Developing the Business Case for LTSS
Phase 1: Developing a Framework for Measuring the Impact of Integrated LTSS
LTQA conducted a study to build the framework for developing the “business case” for integrating long-term services and supports (LTSS) and medical care. The study prepared a detailed definition (“Taxonomy”) of LTSS integration that described the components of integration and provided a scale of the degree of integration. LTQA completed case studies of 10 “exemplar” programs with experience in integrating LTSS and prepared a description and analysis of the various approaches and their potential impact on costs and quality. This preparatory study for developing the business case for LTSS integration established a framework for measuring (in a subsequent study) the impact of integration on overall health care costs and outcomes.

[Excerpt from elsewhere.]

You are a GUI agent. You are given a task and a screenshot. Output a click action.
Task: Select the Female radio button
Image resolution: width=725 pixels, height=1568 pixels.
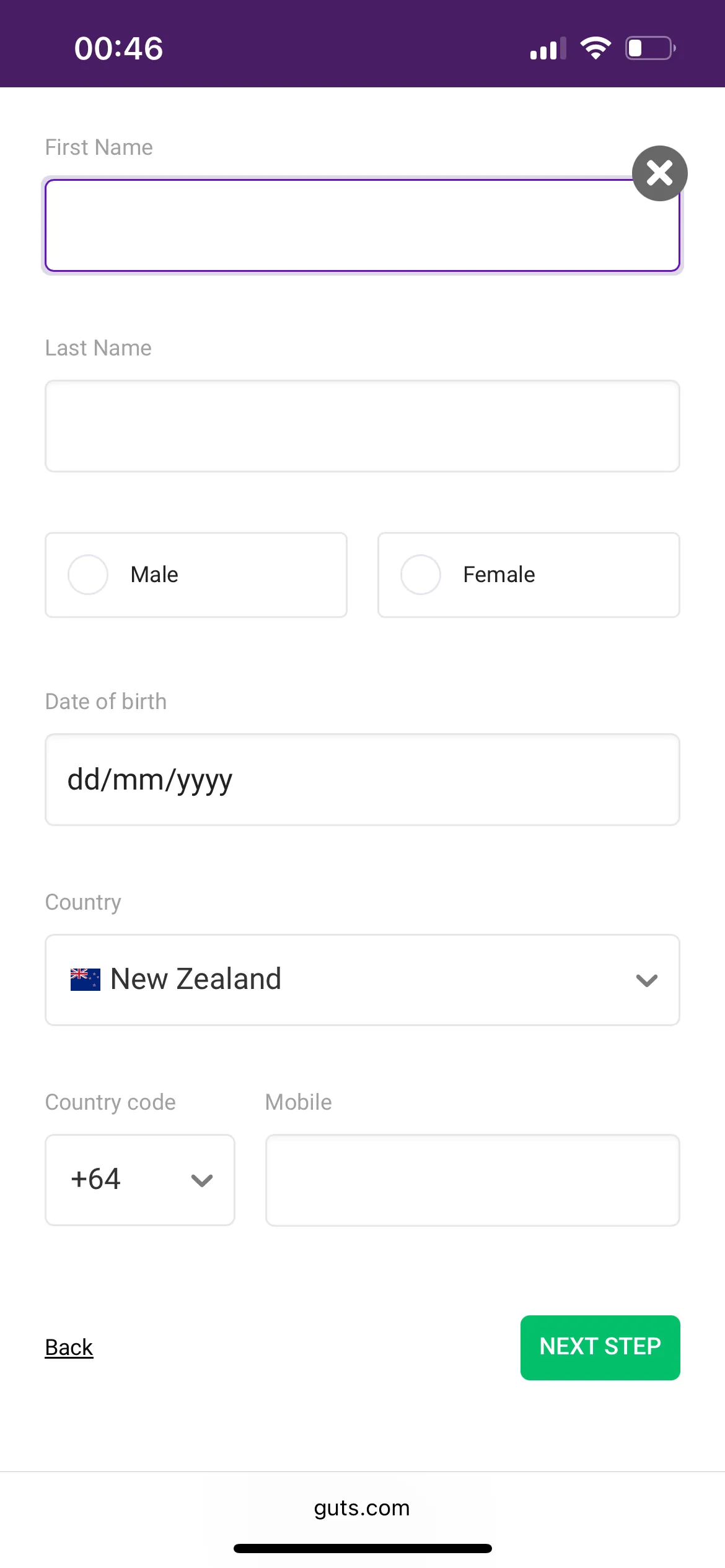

LTQA is grateful to the Gary and Mary West Foundation, The John A. Hartford Foundation, The SCAN Foundation, and the Commonwealth Fund for their support for this project.
Phase 2: Measuring the Impact of LTSS Integration on Medicare Utilization
Building on Phase 1 activities, LTQA conducted a study examining whether LTSS integration can significantly lower utilization of medical services for enrollees relative to what would be expected under fee-for-service Medicare. The study focused on five of the exemplar programs profiled by LTQA during Phase 1. The project yielded an estimate of the impact of more widespread adoption of integrated-care models on health outcomes and total health care spending.
LTQA is grateful to the Laura and John Arnold Foundation for their support for this project.